Social Media, Our New Lifestyle
Opinions Of A Writer
On Saturday January, 27th 2018 I read, Hank Ketcham’s comic strip, Dennis the Menace. I look forward to reading The Hamilton Spectator on Saturdays while drinking a cup of coffee.
Reading Saturday’s entry got me thinking, how do we know when it’s time to set aside social media and join the playground fun? Do we still know how to effectively interact without a cell phone in hand? Is it still rude to tweet during your grocery check-out?
Don’t get me wrong, there are times when we can absolutely do both.
Social media is great, I couldn’t imagine connecting with people in different countries, across Canada and the US without it. And the information we are now exposed to is limitless. But, there is something to be said for a classic hello, maintaining eye contact, and holding conversations for longer than three minutes without flipping the phone.
On the other hand, social media is a big part of our life style.
We form friendships and business relationships with people we interact with on social media that are every bit as real as those forged through in-person interactions. – The Essential Social Media Marketing Hand Book – Gail Z. Martin
The question is no longer whether we should build relationships on the net or not, it’s how real are our interactions.
Dennis The Menace has a point, the playground is the perfect place to make friends. The conversations are face to face, the slide is a lifestyle, bullies don’t hide behind fake names, and to un-follow is a good old-fashioned black-eye.
6 thoughts on “How Does Social Media Affect Our Interactions?”
I think we may have to come to terms eventually – I guess time will tell.
However, I do concur with you currently that in order to make a “real” connection, we need have personal interactions with “real” people, world.
I personally think part of the problem is just that our devices are so accessible. It makes it all the more easier to “connect” all the time but yet forget what’s actually in front of us. Also, the time that people do spend on social media is spent presenting themselves iuanthenticly to the virtual world…far more than what we present to the real world. When you really think about it, we carefully curate the content we share on these platforms to flaunt how put together or perfect our products and lives are. Most people often only share the perfect photos, or the positive and exciting experiences but rarely do we see the “real” day to day.
Valid points. Also because we are building a brand around ourselves the “real” day to day may never be visible. I do think showing a little of yourself, the adds to authenticity and connects us to the reader.
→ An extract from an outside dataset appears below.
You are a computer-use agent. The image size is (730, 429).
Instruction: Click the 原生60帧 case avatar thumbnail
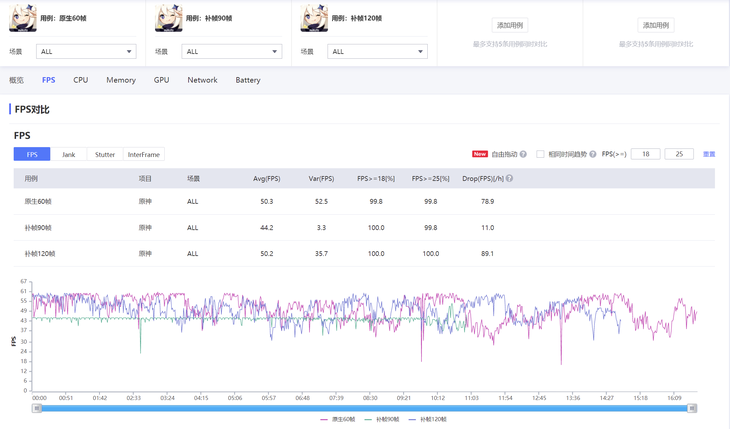coord(23,18)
I couldn’t agree more. Social media is great but those real in-person interactions can sometimes be priceless. If we have our priorities straight and have a good balance of both, we will be able to continue to build real, healthy and lasting relationships while still enjoying all that social media has to offer.
I enjoyed your perspectives very much, ‘what have we come to ?’
It’s a balancing act. For us writers wanting to publish, we must learn to interact.